**Work to complete:** Begin at the line containing "name Sophia Bateman" and restate it and each line after it exactly, up to and including the last line below. Leave pictures out.

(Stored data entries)
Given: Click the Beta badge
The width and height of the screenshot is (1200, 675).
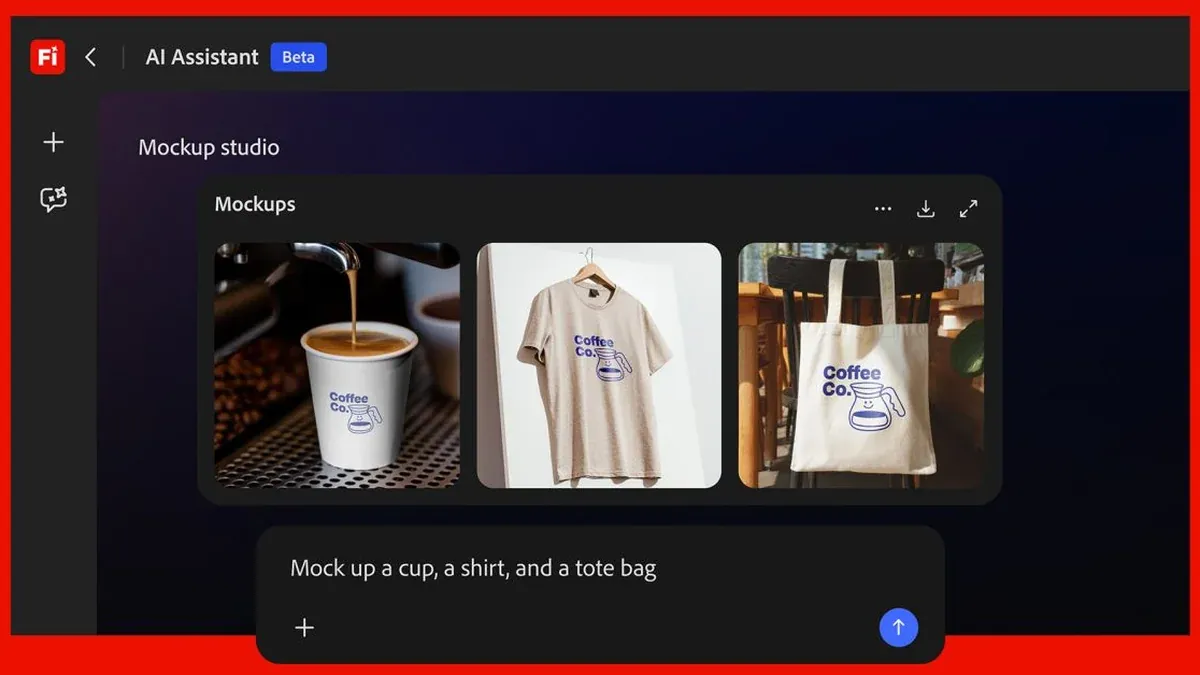Looking at the screenshot, I should click(298, 57).
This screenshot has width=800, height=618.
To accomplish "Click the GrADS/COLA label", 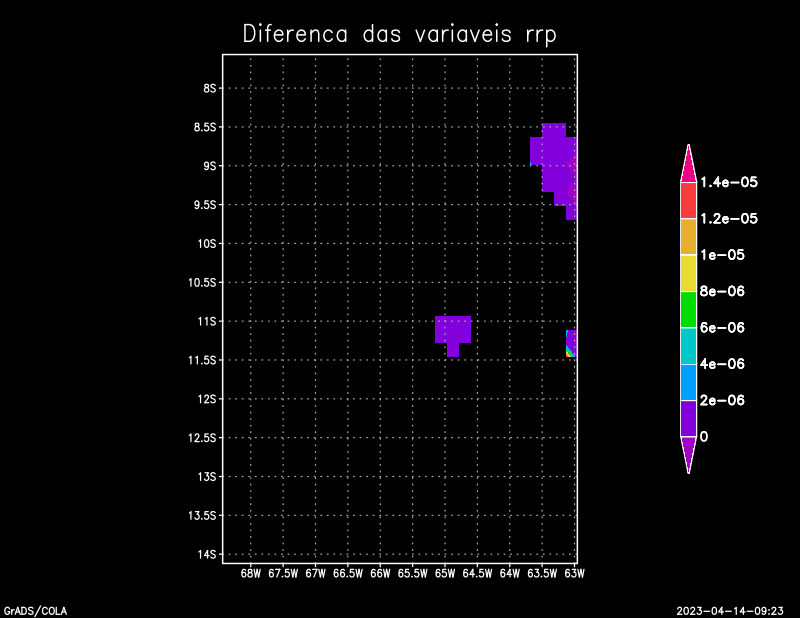I will (34, 610).
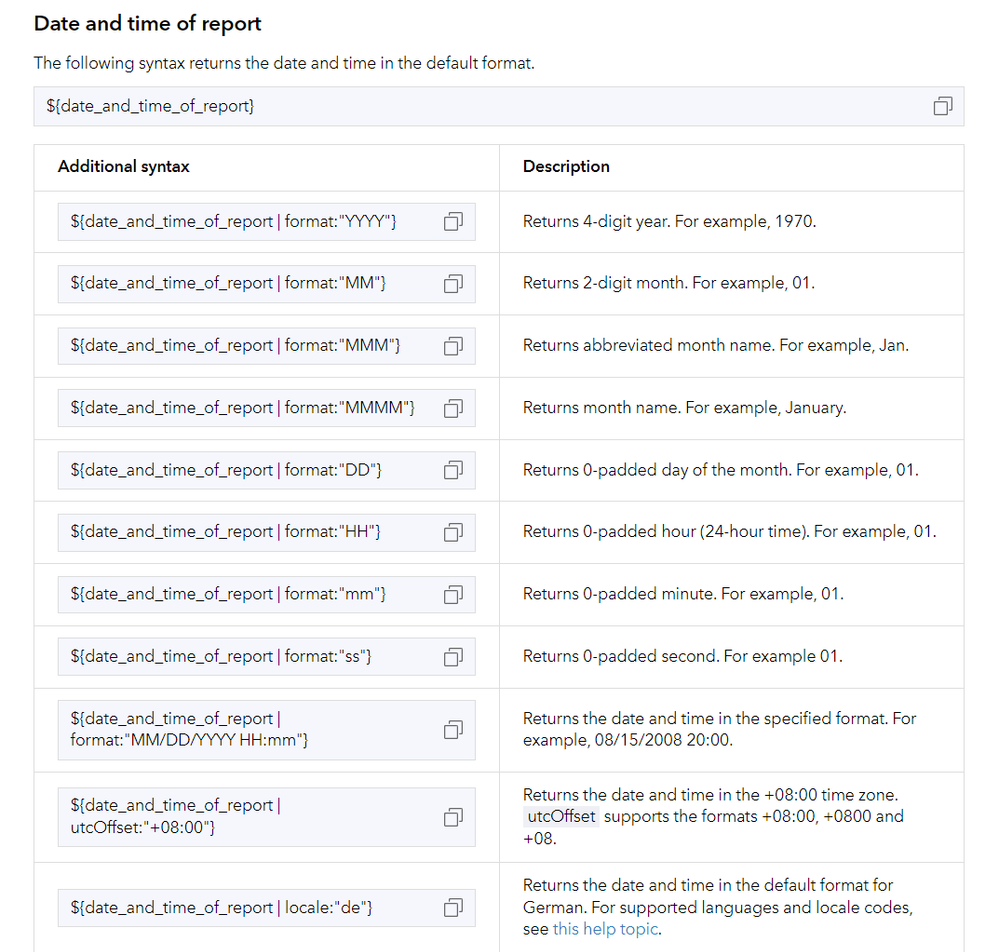Copy the format:"mm" minute syntax snippet
This screenshot has width=999, height=952.
[x=453, y=594]
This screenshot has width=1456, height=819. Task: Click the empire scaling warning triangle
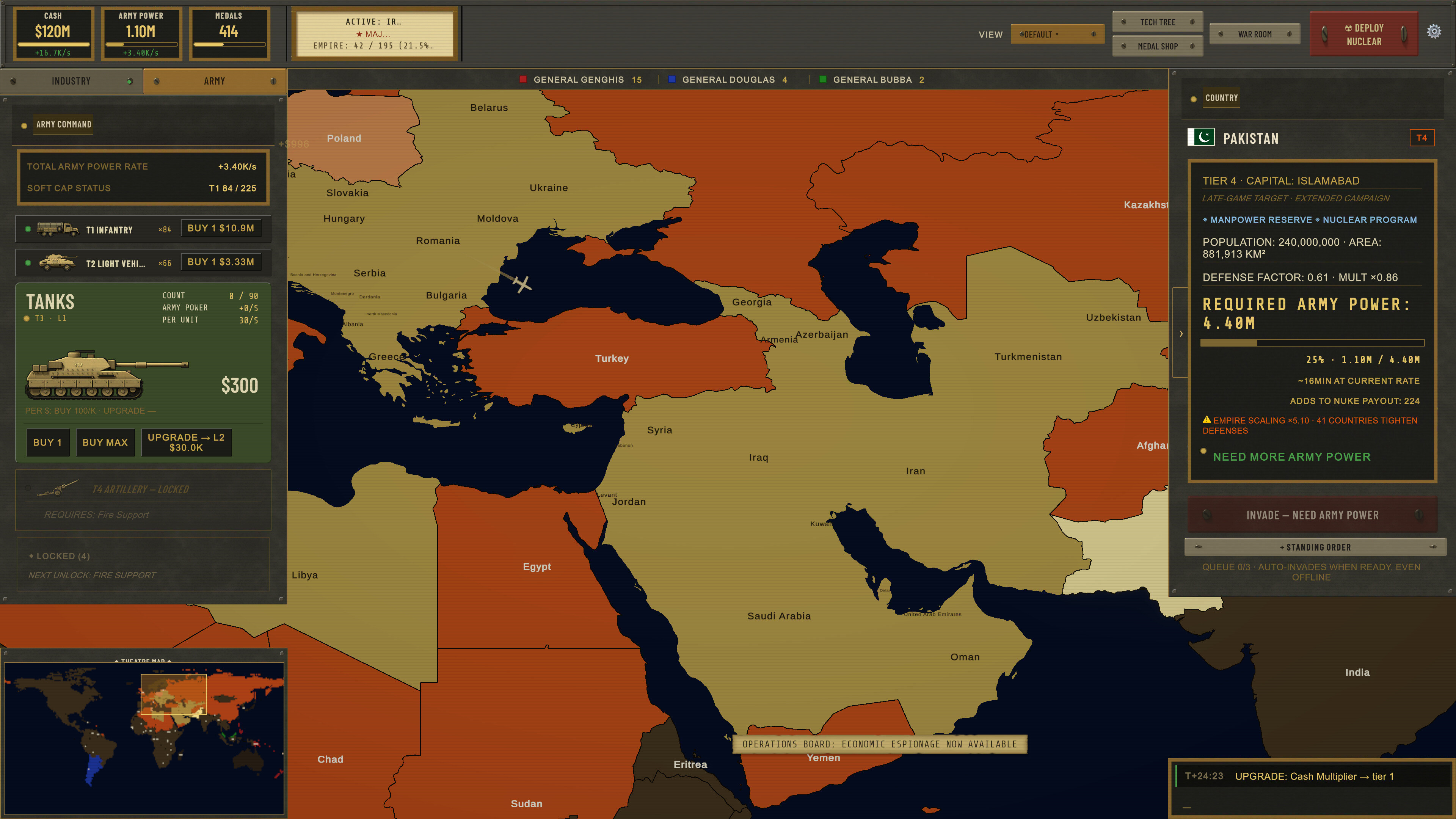[x=1206, y=419]
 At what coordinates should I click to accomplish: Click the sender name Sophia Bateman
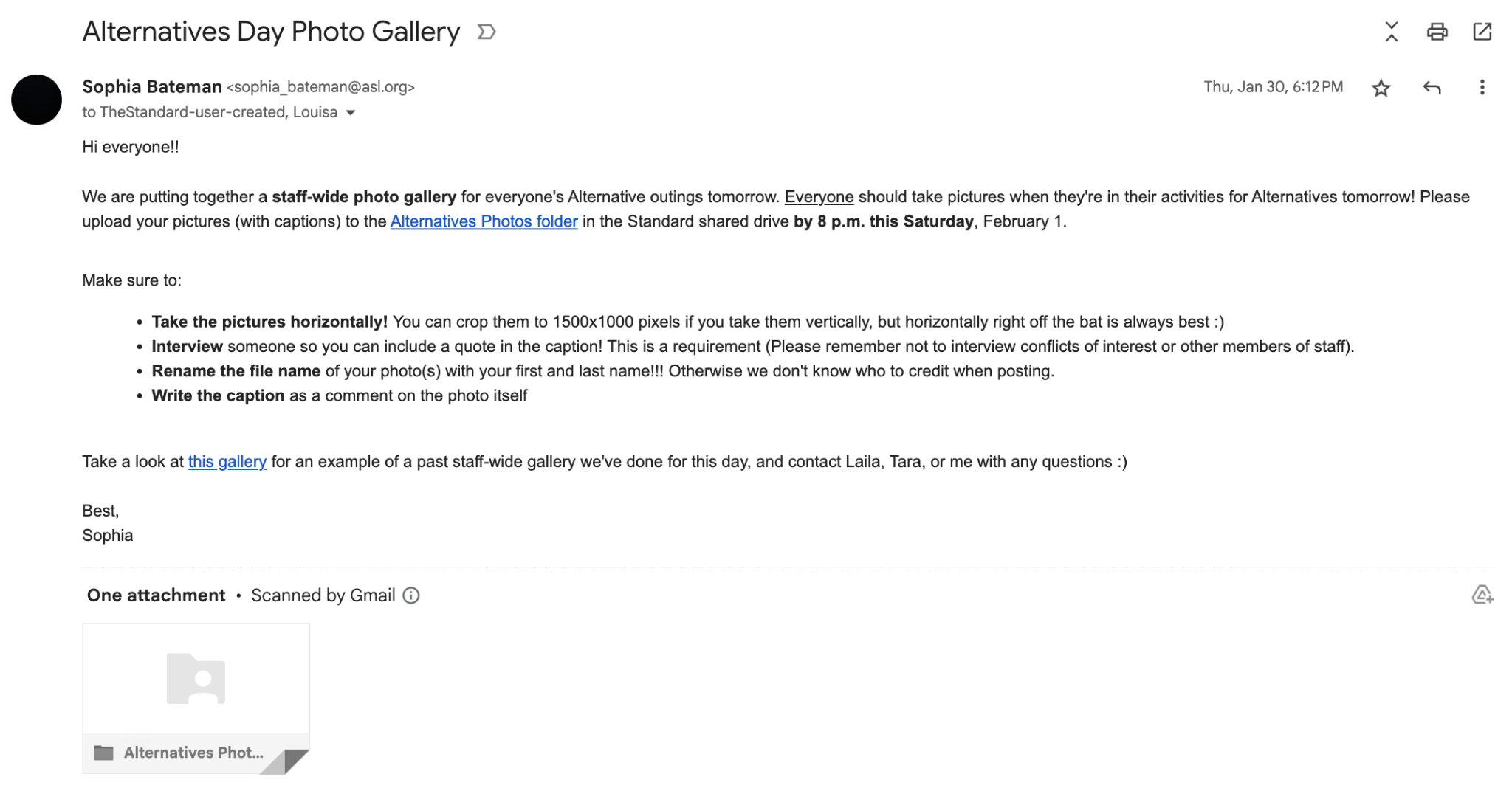pyautogui.click(x=151, y=87)
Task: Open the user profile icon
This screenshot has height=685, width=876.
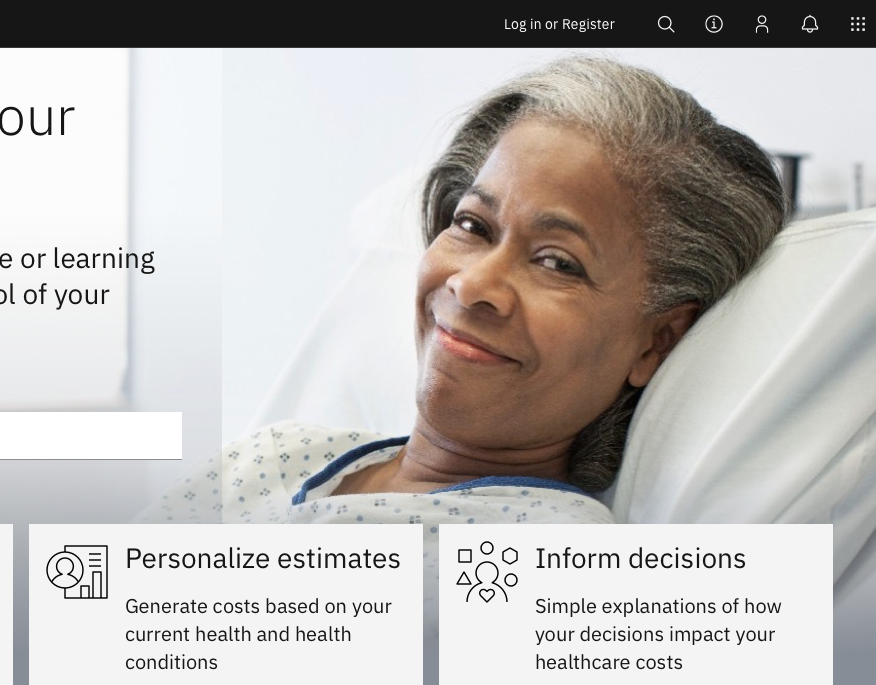Action: tap(761, 24)
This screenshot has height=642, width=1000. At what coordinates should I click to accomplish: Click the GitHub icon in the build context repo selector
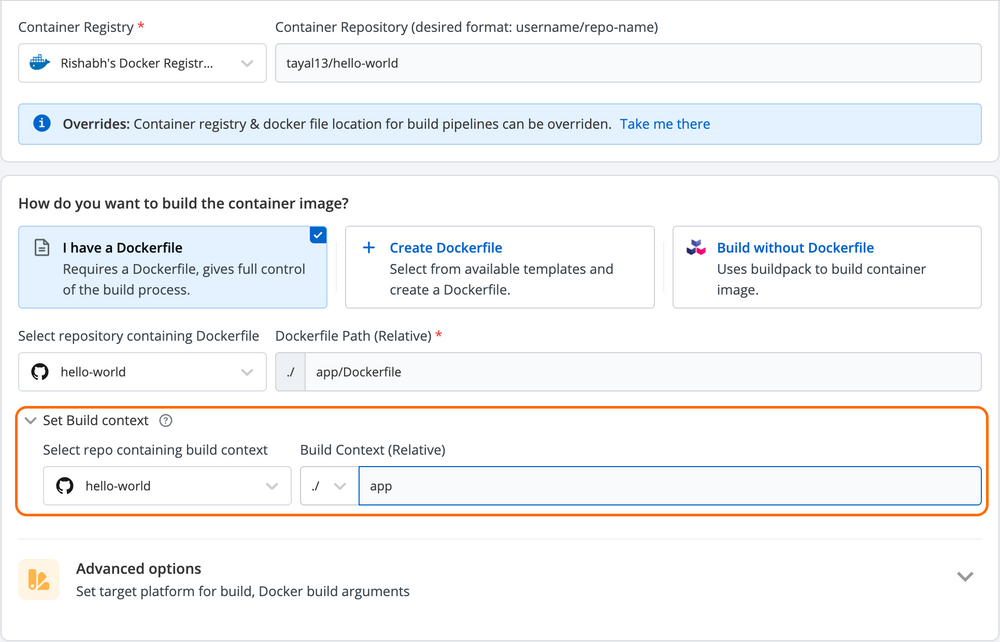coord(65,485)
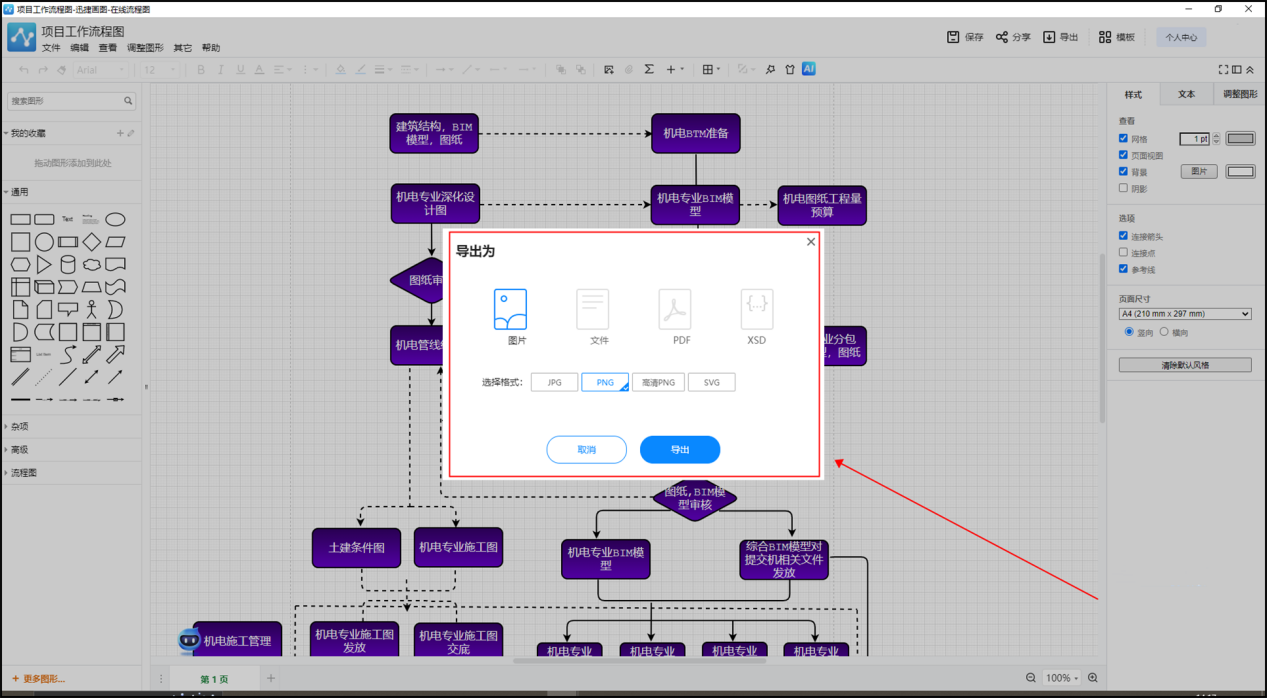Click the 分享 share icon
This screenshot has height=698, width=1267.
[1002, 37]
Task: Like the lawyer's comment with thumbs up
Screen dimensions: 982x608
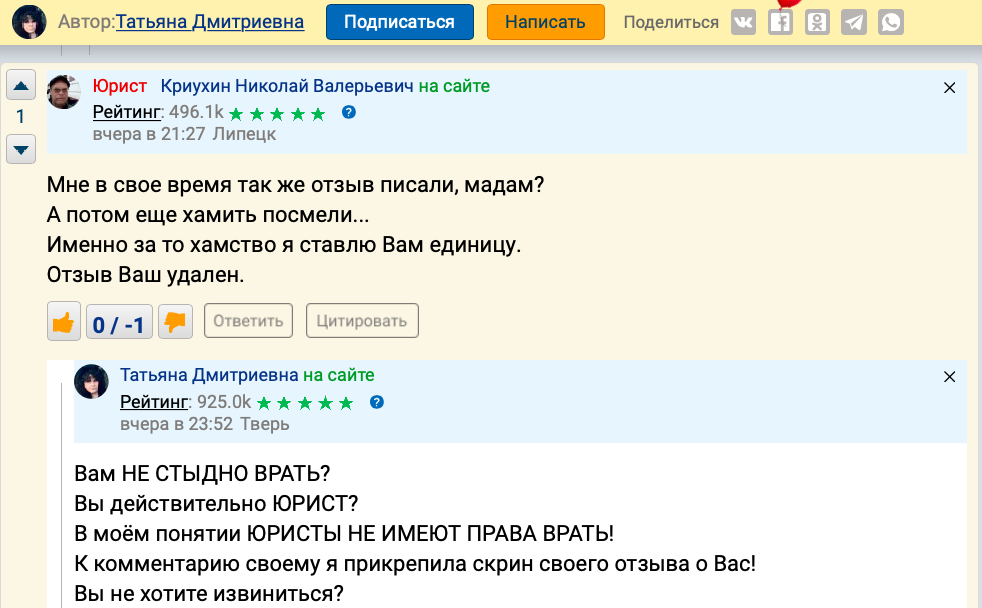Action: [x=64, y=322]
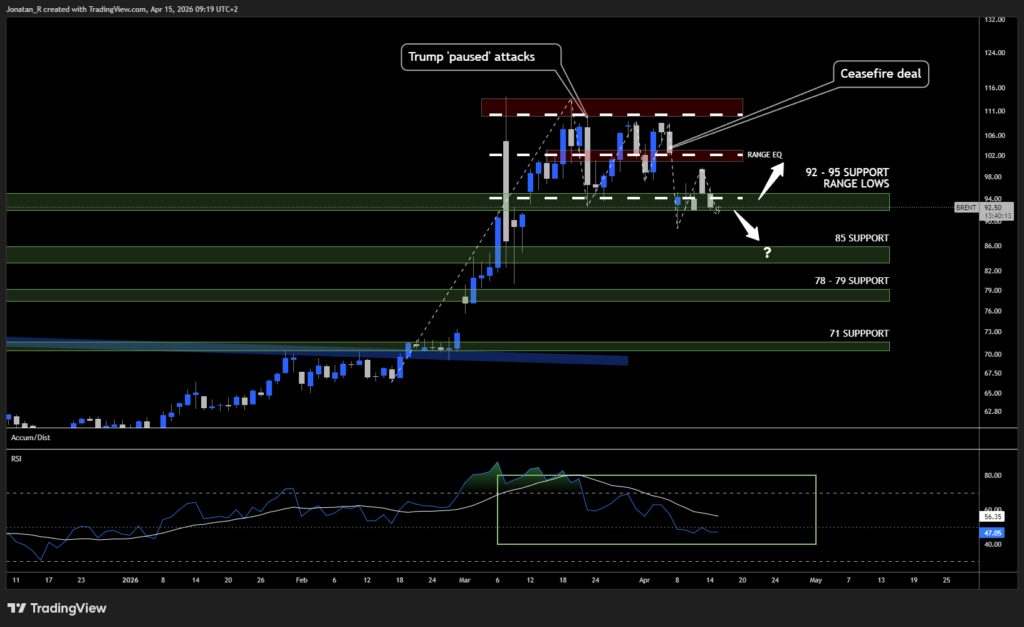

**Reply to the task:**
 At what coordinates should I click to accomplish: Click the sender name Sophia Bateman
pyautogui.click(x=151, y=87)
Task: Open the user profile icon
This screenshot has height=685, width=876.
Action: tap(761, 24)
This screenshot has height=642, width=1000. At what coordinates should I click to accomplish: Click the GitHub icon in the build context repo selector
coord(65,485)
Click the 分享 share icon
This screenshot has height=698, width=1267.
[1002, 37]
Task: Like the lawyer's comment with thumbs up
Screen dimensions: 982x608
Action: [x=64, y=322]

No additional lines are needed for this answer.